You live here now. You will die here. You’ve run out of somedays and tomorrows. The spool of your life thread has fed itself into the warp and woof of your story. You know that this path you’ve traveled so many years is coming to its last bend, its last mile before the unavoidable Door through which you know you must pass, leaving this old wreck of a body behind in the world to which it belongs, along with the ramshackle house and the tangled gardens and the stacks of books and the closets full of old junk you found intriguing those golden days when you hauled it home.
You wonder what lies beyond the Door? No matter…you’re going to find out whether you want to or not.

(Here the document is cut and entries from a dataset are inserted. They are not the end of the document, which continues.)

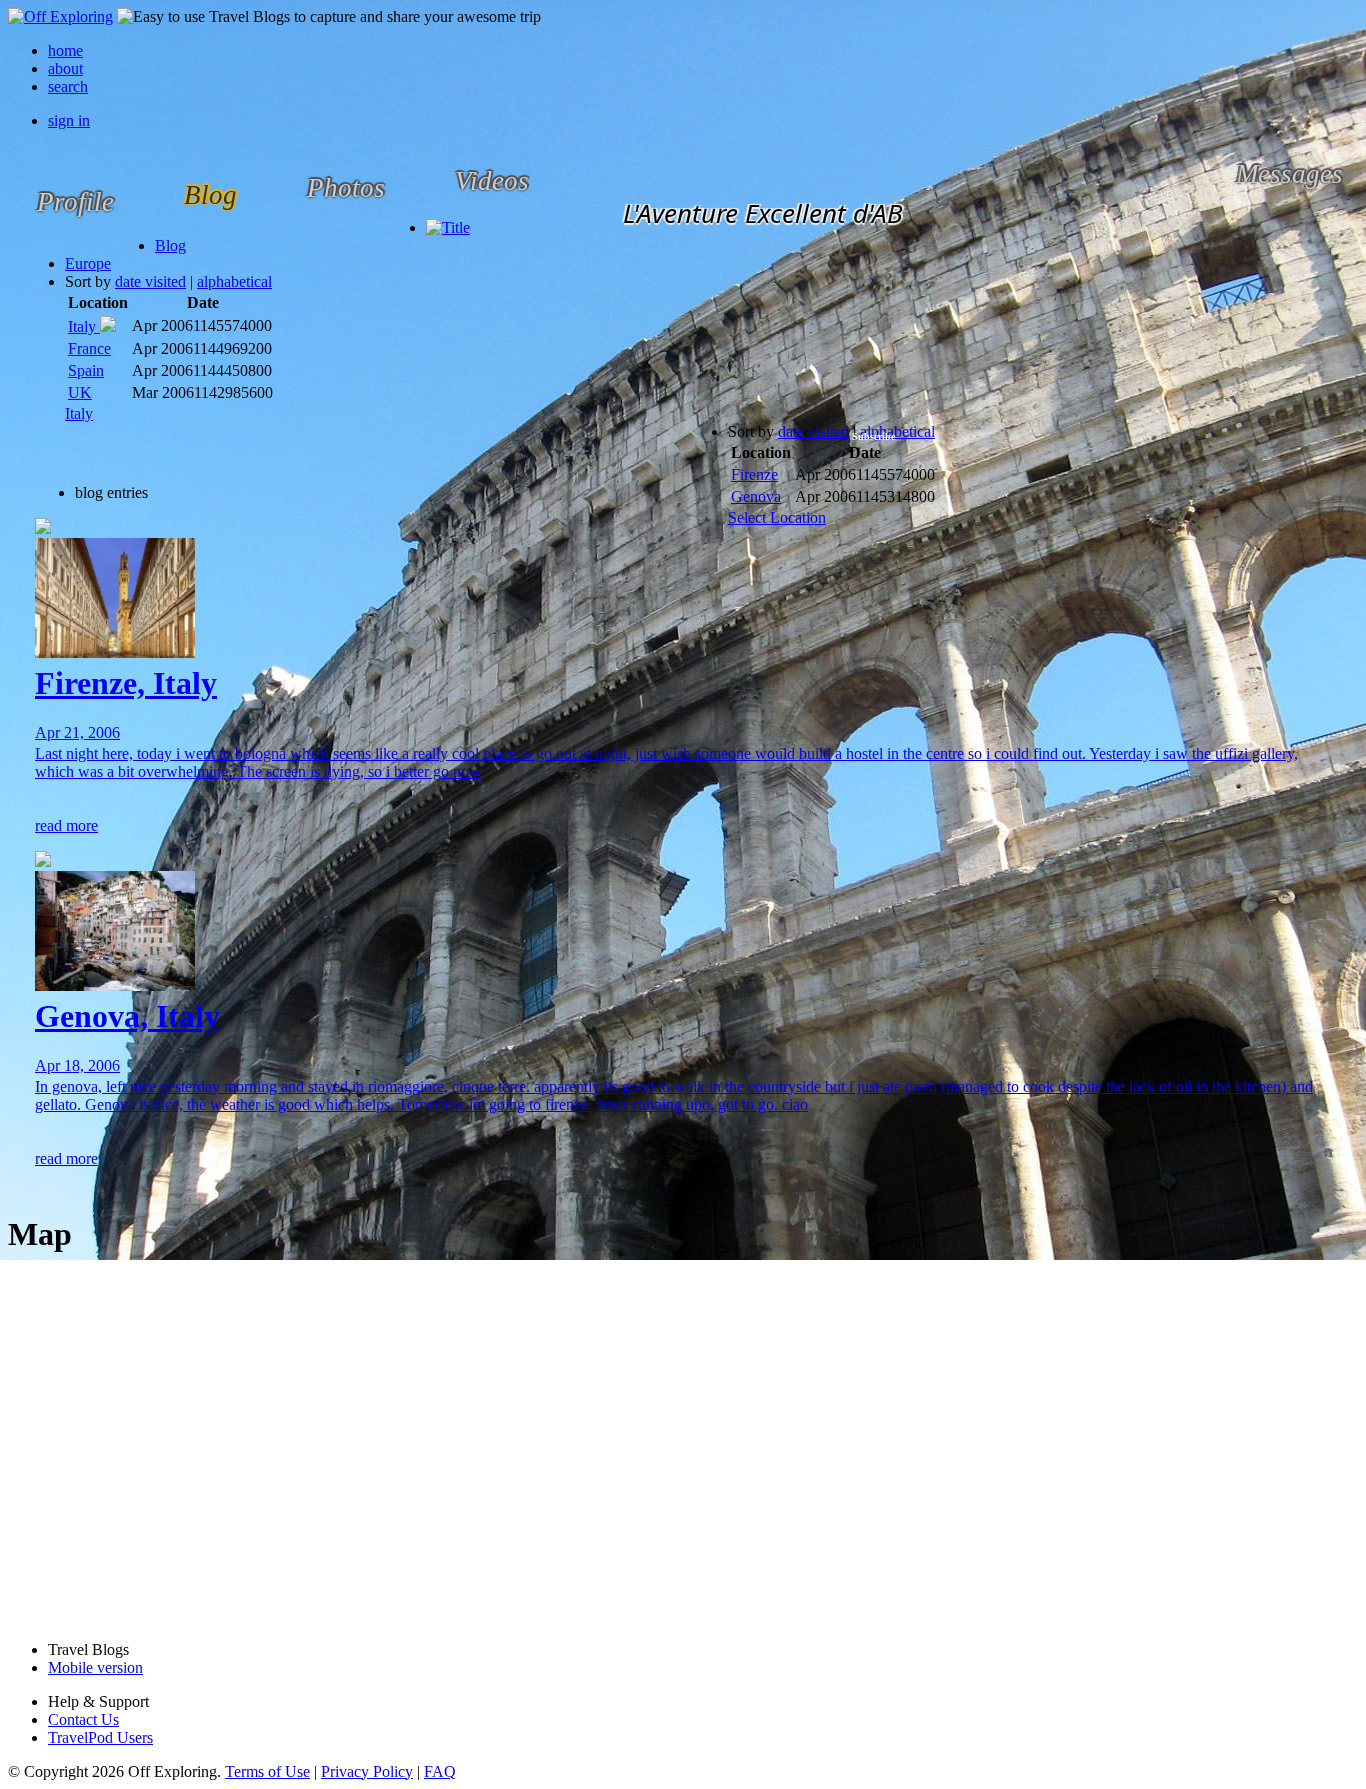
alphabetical (234, 281)
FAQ (440, 1771)
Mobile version (95, 1667)
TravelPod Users (100, 1737)
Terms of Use (267, 1771)
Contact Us (83, 1719)
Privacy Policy (367, 1771)
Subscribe (873, 436)
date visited (150, 281)
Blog (170, 245)
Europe (88, 263)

Back in the ramshackle house with the tangled gardens she sits at her table in her little kitchen world, stubbornly clinging to what was–to the familiar–refusing to acknowledge how swiftly the days are rushing by as she is carried on the currents toward that same Door her husband fast approaches. There can be no retreat, no turning back, no camping on the banks of this swiftly moving river. But oh, how hard she tries to swim against this current, back upstream somewhere where life made sense and she was comfortable and unafraid.
We watch as little by little her life slips through her frail fingers–its brilliance fading fast. We would take her hand and comfort her; help her relax into the inevitable flow. But the fight still blazes in her eyes. She’ll have none of it.

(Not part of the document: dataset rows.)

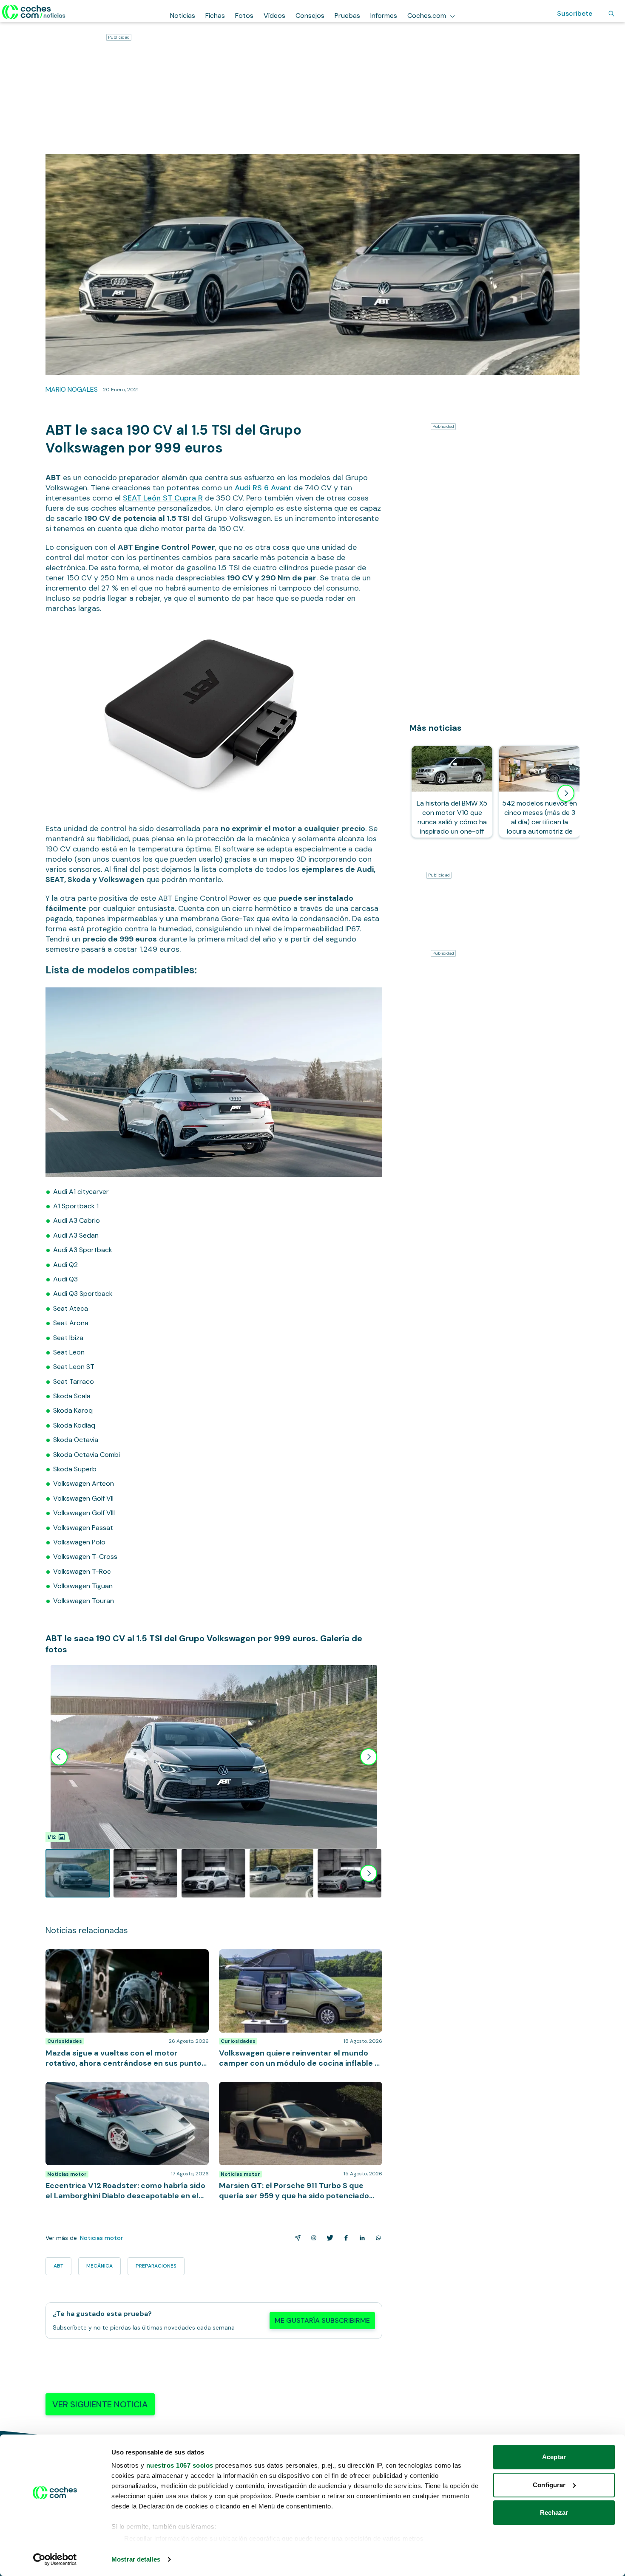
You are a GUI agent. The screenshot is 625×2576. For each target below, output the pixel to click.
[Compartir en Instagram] (312, 2237)
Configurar (549, 2484)
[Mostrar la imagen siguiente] (368, 1756)
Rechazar (554, 2512)
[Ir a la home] (33, 12)
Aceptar (554, 2456)
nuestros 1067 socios (179, 2465)
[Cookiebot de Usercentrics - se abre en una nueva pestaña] (55, 2559)
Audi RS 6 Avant (263, 488)
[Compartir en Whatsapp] (376, 2237)
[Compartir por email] (295, 2237)
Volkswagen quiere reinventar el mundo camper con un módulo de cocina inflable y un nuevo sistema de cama (299, 1962)
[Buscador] (611, 13)
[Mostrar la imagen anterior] (59, 1756)
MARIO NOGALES (71, 389)
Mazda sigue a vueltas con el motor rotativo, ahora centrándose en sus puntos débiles (124, 1957)
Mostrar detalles (135, 2559)
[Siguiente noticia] (565, 793)
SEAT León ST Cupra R (163, 498)
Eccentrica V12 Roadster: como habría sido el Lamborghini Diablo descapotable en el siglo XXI (119, 2090)
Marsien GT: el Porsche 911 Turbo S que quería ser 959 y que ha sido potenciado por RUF (295, 2090)
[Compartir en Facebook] (344, 2237)
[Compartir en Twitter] (328, 2237)
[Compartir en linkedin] (360, 2237)
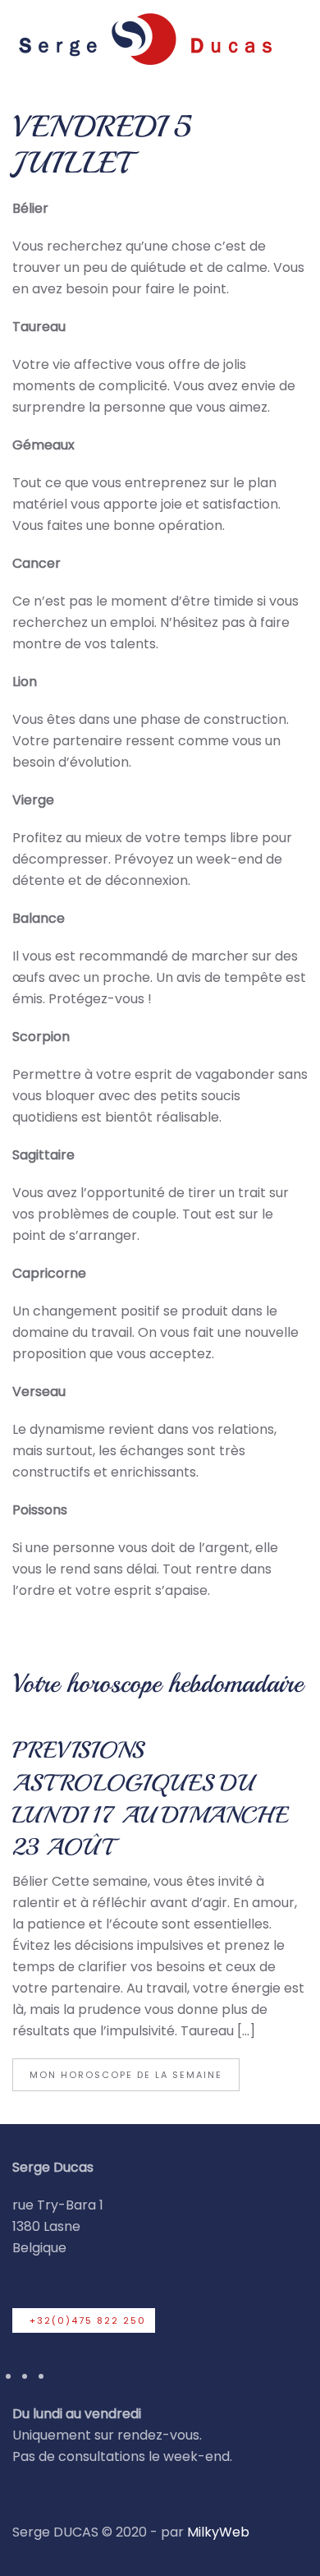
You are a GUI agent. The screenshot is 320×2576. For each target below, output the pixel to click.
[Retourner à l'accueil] (143, 38)
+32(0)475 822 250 (88, 2320)
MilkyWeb (218, 2532)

With one last brilliant flash, the sun sinks behind the bluffs, below the horizon. The birds have finished their dinner parties and are wheeling in the dusky sky, heading home. A dog trots by, absent a human companion. A mosquito is whining in my ear, looking for her own needed sustenance. The world is quieting.
My heart is full of love, and sadness; but as I watch the stars begin to wink into view, I wonder what incredible beauty, what wonders and joy wait beyond that Door to which we all must one day come. A passage to look forward to with excitement, rather than dread? An event to embrace, rather than resist? Perhaps on this side we see the setting of the sun, but on the other side is its rising.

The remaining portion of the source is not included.